MAD IN EUROPE
Angela Demattè: io e la Madonna
La rassegna «Gocce» chiude con Angela Dematté, autrice e interprete di «Mad in Europe», il monologo che le è valso il prestigioso premio Scenario 2015 per la «maturità di scrittura scenica sostenuta dall’invenzione di un personaggio alla deriva e dalla ricerca di una lingua capace di raccontarlo». Sono molti i temi affrontati: la crisi dell’utopia europea, la maternità come esigenza profonda, la ricerca delle proprie radici. A proposito: lei è di Trento, anche se a Varese ha messo su famiglia con Andrea Chiodi.

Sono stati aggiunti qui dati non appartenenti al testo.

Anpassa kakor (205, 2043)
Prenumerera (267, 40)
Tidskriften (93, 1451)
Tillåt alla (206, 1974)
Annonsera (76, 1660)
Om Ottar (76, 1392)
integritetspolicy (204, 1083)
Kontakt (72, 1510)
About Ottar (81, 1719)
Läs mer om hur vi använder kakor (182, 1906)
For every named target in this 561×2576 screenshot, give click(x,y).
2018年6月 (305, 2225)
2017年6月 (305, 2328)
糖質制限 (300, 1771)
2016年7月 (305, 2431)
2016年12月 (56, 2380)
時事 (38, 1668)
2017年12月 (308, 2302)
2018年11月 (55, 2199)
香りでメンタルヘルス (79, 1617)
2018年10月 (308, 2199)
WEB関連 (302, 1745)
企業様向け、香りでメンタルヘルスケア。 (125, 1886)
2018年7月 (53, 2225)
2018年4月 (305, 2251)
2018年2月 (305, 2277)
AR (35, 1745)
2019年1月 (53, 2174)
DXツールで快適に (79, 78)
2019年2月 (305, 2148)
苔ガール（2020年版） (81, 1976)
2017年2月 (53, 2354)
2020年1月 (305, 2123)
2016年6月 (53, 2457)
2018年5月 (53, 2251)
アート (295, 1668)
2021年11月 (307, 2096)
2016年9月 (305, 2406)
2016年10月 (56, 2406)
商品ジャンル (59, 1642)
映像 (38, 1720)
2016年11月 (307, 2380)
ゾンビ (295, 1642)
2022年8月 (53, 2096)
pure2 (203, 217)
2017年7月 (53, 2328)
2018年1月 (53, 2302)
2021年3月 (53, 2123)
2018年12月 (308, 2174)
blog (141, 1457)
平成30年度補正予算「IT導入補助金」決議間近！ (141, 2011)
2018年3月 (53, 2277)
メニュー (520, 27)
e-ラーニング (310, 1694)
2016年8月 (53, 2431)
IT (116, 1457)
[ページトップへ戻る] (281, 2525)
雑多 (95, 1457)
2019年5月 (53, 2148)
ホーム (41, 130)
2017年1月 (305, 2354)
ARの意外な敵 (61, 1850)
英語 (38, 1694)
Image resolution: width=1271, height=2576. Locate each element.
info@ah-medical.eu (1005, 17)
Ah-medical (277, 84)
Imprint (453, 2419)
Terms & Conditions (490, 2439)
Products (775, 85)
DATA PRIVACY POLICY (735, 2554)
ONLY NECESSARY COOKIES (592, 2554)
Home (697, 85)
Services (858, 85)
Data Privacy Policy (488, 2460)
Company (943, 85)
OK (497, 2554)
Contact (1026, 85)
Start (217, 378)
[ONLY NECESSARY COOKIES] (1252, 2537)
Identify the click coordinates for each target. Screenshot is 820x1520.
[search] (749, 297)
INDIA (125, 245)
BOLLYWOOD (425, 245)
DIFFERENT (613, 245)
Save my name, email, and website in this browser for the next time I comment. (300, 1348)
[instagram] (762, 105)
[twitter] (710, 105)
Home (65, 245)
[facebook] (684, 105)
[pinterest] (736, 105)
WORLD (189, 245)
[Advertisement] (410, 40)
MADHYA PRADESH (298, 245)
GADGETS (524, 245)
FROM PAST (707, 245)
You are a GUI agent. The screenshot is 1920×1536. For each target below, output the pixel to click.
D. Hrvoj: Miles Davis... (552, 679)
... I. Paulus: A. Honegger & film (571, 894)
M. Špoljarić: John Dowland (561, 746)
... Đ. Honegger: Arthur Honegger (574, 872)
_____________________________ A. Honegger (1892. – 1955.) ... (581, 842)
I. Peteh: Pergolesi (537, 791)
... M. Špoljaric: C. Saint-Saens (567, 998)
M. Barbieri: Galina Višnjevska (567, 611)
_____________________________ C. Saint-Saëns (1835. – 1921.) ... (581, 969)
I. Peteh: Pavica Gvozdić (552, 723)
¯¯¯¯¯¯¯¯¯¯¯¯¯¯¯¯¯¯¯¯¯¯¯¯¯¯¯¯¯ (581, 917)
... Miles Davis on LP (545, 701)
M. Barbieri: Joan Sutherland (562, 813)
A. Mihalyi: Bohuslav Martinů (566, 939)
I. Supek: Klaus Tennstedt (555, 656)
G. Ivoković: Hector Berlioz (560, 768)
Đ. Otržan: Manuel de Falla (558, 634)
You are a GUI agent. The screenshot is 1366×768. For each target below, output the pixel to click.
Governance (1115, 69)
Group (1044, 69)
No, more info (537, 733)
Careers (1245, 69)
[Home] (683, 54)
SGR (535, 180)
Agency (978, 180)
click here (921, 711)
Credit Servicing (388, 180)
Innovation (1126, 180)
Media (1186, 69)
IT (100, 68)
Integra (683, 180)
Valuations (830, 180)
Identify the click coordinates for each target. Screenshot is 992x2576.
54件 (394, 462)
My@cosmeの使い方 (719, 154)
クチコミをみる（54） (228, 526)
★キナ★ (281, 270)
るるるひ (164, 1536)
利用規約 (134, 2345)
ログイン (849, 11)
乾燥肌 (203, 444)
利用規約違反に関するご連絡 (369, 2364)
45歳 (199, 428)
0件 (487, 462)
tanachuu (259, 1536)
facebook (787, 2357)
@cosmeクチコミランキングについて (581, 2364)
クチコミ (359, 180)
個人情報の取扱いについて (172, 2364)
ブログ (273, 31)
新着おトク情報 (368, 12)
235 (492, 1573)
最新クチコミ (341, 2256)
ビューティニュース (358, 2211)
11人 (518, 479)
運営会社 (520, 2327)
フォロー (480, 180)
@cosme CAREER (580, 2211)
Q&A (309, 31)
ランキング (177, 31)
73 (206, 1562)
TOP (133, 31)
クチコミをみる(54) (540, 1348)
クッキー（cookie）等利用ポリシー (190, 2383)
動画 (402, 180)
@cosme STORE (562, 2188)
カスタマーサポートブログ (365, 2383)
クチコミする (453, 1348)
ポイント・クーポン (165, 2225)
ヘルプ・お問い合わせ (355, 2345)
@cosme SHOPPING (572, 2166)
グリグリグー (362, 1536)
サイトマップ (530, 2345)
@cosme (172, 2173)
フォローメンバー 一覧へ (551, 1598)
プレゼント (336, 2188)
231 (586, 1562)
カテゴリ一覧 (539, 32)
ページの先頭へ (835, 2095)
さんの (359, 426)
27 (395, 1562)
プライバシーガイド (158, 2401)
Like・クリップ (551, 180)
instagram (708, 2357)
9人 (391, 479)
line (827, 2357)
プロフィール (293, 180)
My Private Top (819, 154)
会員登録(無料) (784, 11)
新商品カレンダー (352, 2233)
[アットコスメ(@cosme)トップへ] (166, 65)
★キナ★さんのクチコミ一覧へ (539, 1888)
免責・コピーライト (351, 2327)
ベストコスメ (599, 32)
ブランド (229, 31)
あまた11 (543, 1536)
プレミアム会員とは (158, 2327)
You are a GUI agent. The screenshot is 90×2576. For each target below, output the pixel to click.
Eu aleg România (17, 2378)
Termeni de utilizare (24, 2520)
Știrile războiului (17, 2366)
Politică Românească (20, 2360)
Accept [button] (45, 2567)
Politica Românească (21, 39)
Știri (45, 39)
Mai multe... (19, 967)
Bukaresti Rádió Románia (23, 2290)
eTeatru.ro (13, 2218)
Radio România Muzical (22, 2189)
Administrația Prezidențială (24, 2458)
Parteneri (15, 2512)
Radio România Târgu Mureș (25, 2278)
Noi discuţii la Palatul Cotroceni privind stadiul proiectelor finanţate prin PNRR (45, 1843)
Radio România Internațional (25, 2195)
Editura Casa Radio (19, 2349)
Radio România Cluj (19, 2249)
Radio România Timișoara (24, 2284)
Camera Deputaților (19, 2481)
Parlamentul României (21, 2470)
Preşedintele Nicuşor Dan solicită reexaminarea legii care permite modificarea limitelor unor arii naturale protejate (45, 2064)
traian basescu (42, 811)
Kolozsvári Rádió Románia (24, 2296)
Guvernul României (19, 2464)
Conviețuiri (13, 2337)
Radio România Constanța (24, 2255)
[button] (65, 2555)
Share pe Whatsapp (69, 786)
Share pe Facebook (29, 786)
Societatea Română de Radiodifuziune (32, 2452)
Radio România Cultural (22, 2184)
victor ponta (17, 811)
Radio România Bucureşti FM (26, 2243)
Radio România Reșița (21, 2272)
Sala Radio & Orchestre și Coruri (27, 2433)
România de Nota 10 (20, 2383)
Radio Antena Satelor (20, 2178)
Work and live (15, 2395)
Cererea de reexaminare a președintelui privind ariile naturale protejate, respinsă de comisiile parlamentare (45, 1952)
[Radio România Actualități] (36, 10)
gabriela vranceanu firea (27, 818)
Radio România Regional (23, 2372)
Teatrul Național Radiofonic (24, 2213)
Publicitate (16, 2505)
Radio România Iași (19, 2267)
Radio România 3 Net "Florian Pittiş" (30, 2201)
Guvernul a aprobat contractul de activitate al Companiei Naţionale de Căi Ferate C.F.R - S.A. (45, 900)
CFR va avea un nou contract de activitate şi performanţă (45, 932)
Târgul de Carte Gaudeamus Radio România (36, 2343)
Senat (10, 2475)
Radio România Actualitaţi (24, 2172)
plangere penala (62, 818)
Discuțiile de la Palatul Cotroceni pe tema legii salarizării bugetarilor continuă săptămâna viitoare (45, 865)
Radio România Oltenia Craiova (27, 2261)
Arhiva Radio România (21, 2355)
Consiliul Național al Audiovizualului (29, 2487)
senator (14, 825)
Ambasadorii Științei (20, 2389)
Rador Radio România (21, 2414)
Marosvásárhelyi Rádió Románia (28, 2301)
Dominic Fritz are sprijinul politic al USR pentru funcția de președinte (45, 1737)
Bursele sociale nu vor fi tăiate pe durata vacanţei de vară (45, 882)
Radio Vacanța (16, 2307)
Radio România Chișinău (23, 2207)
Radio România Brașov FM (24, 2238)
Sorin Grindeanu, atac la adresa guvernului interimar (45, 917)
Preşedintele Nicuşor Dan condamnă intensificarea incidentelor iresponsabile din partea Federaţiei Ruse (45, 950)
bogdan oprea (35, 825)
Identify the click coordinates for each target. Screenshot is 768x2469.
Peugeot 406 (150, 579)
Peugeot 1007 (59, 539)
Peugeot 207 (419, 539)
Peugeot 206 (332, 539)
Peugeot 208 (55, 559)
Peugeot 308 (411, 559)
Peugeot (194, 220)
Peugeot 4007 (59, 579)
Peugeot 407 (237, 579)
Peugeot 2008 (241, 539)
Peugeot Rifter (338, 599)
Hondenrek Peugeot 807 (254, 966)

Angela Dematté, la sua «Mad in Europe» sembra un’opera difficile: ce la spiega?
«Non è così complicato: io sono una donna che racconta la storia di un’altra donna, Mad, che ha deciso di imparare le lingue principali dell’Europa, inglese, francese, spagnolo e tedesco, e di dimenticare la sua matrice, esprimendosi con un pasticcio linguistico. Mentre ricorda chi è, ricomincia a parlare con il suo dialetto (il trentino), che impasta con le altre lingue. Per questo mia sorella gemella ha dato il sottotitolo Uno spettacolo in lingua originale».
La sua «trentinità», il suo legame alle origini, caratterizza molti suoi spettacoli.
«Non sono una fanatica del dialetto, però quella è la mia origine e non sono riuscita a non usarlo. Noi trentini ce ne vergogniamo, non succederebbe mai a un napoletano o un veneto. Indagherò».
Mad può signifare madre, ma anche matto, o una sintesi di Angela Demattè: chi è Mad?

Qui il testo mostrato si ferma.